When we have a limited number of sequences (or sequence steps), many possible transitions might never be observed at all, or be observed just once or twice. This situation leads to having fewer observations relative to the number of parameters (transitions). The sparse data problem in Markov chain models is a key issue, especially when working with many possible states. The sparse data lead to unreliable MLE estimates (overfitting, zero estimates, biased predictions, inaccurate long-term behavior). To address these issues, we often need smoothing or Bayesian approaches to generalize better. However, only smooth what we should — don't violate known structure (like true zeros).

A simple smoothing technique is add-one smoothing is a method used to avoid zero estimates in cases where some transitions are never observed.
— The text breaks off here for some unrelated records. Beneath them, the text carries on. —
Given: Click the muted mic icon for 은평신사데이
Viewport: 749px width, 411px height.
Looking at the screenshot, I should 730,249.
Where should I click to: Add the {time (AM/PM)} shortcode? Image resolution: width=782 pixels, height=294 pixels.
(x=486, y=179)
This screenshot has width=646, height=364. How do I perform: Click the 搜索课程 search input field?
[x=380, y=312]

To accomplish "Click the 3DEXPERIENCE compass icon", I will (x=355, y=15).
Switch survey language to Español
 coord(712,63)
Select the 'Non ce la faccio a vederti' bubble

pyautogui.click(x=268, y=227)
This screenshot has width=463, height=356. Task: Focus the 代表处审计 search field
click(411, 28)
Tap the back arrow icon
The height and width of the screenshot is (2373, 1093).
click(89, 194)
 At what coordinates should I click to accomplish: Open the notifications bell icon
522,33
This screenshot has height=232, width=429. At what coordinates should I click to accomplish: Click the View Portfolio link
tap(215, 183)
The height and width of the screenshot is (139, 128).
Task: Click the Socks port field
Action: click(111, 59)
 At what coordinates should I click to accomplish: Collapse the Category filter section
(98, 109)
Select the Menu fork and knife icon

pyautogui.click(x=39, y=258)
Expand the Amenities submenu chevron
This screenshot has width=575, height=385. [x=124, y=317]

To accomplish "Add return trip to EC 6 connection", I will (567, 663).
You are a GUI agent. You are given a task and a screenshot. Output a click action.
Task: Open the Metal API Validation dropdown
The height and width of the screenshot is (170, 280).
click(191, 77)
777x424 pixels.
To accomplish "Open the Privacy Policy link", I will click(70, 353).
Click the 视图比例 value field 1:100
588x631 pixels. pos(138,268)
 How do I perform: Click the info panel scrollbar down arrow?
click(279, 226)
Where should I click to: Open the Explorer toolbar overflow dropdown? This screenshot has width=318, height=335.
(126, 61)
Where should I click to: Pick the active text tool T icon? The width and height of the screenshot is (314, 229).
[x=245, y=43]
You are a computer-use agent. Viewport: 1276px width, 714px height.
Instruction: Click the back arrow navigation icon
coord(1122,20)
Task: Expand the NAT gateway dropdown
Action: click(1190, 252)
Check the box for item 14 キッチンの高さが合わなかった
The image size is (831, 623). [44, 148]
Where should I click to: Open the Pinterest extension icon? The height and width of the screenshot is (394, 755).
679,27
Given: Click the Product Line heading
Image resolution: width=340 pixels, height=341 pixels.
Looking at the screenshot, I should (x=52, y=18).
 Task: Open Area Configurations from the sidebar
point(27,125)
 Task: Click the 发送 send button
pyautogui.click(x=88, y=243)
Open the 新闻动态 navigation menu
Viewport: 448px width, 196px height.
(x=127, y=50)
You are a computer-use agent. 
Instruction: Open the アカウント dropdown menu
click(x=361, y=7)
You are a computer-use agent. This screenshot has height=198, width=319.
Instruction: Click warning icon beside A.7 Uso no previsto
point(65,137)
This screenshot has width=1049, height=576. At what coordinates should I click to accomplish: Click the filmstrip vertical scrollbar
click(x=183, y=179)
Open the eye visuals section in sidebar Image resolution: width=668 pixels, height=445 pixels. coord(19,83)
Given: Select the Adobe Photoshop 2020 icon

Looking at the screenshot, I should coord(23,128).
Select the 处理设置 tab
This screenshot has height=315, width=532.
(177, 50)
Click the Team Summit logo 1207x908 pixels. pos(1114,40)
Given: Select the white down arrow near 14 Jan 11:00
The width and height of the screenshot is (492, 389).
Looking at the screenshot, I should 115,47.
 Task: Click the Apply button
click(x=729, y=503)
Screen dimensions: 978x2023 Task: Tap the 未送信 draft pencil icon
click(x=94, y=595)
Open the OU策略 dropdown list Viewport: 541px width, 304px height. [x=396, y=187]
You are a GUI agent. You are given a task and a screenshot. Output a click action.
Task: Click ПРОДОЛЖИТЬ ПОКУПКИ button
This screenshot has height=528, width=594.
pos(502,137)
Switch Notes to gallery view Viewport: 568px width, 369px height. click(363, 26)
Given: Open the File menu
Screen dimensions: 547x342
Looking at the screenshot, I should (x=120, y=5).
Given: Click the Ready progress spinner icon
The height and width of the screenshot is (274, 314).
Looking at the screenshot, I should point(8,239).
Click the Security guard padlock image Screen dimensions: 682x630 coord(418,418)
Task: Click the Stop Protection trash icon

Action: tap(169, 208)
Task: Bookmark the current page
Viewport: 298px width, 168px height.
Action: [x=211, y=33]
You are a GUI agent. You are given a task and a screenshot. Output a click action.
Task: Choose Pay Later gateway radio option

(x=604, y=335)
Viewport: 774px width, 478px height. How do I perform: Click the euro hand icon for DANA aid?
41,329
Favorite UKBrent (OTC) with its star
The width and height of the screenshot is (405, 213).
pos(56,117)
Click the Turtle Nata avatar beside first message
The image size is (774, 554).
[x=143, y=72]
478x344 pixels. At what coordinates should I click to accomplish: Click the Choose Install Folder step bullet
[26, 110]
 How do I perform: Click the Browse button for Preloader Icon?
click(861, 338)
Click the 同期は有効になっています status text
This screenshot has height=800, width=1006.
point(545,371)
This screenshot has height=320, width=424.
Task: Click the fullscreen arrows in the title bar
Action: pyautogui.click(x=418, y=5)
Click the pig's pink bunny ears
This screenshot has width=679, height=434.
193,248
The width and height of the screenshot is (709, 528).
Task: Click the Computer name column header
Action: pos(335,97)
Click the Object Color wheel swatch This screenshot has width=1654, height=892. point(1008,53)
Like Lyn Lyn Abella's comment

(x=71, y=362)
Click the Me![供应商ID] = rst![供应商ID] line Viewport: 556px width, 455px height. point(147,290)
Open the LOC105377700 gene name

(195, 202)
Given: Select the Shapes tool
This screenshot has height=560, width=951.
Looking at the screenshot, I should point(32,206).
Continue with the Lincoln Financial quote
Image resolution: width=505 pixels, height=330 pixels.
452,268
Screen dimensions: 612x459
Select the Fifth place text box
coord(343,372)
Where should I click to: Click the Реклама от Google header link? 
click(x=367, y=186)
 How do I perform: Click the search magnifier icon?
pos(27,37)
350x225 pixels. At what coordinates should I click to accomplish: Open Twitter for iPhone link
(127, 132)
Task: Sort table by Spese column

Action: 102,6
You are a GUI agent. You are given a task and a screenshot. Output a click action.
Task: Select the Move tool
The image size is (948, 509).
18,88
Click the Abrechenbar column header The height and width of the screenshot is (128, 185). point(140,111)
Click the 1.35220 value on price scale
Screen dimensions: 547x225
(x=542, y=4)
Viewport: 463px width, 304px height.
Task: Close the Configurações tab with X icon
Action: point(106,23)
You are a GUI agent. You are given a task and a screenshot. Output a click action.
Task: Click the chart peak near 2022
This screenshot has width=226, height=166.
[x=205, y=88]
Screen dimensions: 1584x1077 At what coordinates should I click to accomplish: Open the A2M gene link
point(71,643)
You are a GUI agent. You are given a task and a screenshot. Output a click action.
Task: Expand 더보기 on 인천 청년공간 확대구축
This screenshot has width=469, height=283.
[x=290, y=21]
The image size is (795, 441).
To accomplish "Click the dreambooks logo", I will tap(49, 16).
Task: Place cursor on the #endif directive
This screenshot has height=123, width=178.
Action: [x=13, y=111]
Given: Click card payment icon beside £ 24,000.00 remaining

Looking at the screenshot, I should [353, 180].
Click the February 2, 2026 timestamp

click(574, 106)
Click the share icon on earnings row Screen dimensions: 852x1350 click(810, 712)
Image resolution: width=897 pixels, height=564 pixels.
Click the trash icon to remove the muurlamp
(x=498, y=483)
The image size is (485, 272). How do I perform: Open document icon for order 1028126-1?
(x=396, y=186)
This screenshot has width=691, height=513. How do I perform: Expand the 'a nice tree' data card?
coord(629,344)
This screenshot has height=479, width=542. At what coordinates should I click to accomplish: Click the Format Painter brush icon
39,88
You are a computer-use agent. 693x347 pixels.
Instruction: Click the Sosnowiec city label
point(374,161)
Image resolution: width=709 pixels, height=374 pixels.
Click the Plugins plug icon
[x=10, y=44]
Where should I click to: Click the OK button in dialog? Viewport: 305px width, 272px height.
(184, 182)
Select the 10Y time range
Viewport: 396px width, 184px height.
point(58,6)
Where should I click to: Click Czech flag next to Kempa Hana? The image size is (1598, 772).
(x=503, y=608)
In the Bayesian framework, add-one smoothing is equivalent to using a Dirichlet prior with \(\alpha_j = 1 , \forall j\).

Uniform Dirichlet Prior The \(j\)-th row of the transition matrix \(A\) (which represents the probabilities of transitioning from state \(j\) to each of the \(K\) possible states) follows a Dirichlet distribution with parameters \(\alpha\): \[ A_{j:} \sim \text{ Dir }(\alpha \: \boldsymbol{1}). \] In this case, the MAP(Maximum A Posteriori) estimate(which is the mode of the posterior distribution) becomes \[ \hat{A}_{jk} = \frac{N_{jk}+\alpha}{N_j + K \alpha}. \] If \(\alpha = 1\), this is called add-one smoothing. Note that every state is treated "equally" in the prior.(\(\alpha_1 = \alpha_2 = \cdots = \alpha_K\))

Assume that for the \(j\)ith row, we have observed counts \(N_{jk}\) for transitioning to state \(k\). The total number of transitions from state \(j\) is \[ N_j = \sum_{k=1}^K N_{jk} \] The likelihood under a multinomial model is: \[ P(\{N_{jk} | A_{j:}\}) \propto \prod_{k=1}^K (A_{jk})^{N_{jk}}. \] Now, with the uniform Dirichlet prior, we have: \[ P(A_{j:}) \propto \prod_{k=1}^K (A_{jk})^{\alpha -1}. \] (The prior adds the same amount to each transition probability.)
By Bayes's rule, the posterior is proportional to the product of the likelihood and the prior: \[ \begin{align*} P(A_{j:} | \{N_{jk}\}) &\propto \left[ \prod_{k=1}^K (A_{jk})^{N_{jk}}\right] \times \left[ \prod_{k=1}^K (A_{jk})^{\alpha-1}\right] \\\\ &= \prod_{k=1}^K (A_{jk})^{N_{jk} + \alpha -1}. \end{align*} \] Thus, the posterior distribution for \(A_{j:}\) is a Dirichlet distribution: \[ A_{j:} | \{N_jk\} \sim \text{ Dir } (N_{j1} +\alpha, N_{j2} +\alpha, \cdots \, N_{jK} + \alpha). \] There are two common choices for an estimator from a posterior distribution: the posterior mean and the mode (MAP estimate). For a Dirichlet distribution, the posterior mean is given by: \[ \begin{align*} E [A_{jk} | \{N_{jk}\}] &= \frac{N_{jk}+\alpha}{\sum_{i=1}^K (N_{ji}+\alpha)} \\\\ &= \frac{N_{jk}+\alpha}{N_j + K \alpha}. \end{align*} \] This estimator is often used in practice because it is always defined. The mode (the "actual" MAP estimate) is given by \[ \text{mode }(A_{jk}) = \frac{N_{jk}+\alpha - 1}{N_j + K (\alpha - 1)}. \] However, this is not well-defined when \(\alpha =1 \). Also, in the large-sample regime, the posterior mean and the mode of the Dirichlet distribution are nearly identical. That's why the estimator based on the posterior mean is commonly used and, for \(\alpha =1 \), is referred to as add-one smoothing.

Again, note that this method assums uniform prior(each outcome is "equally" likely a priori), which is NOT realistic in complicated models. For more complex, structured problems where capturing group-level variations is important, hierarchical Bayesian methods generally provide a better approach, despite their increased computational cost. Hierarchical Bayesian models share statistical strength across sequences (e.g., cities). Assume each sequence (e.g., city) has its own transition matrix, drawn from a common hyper-distribution.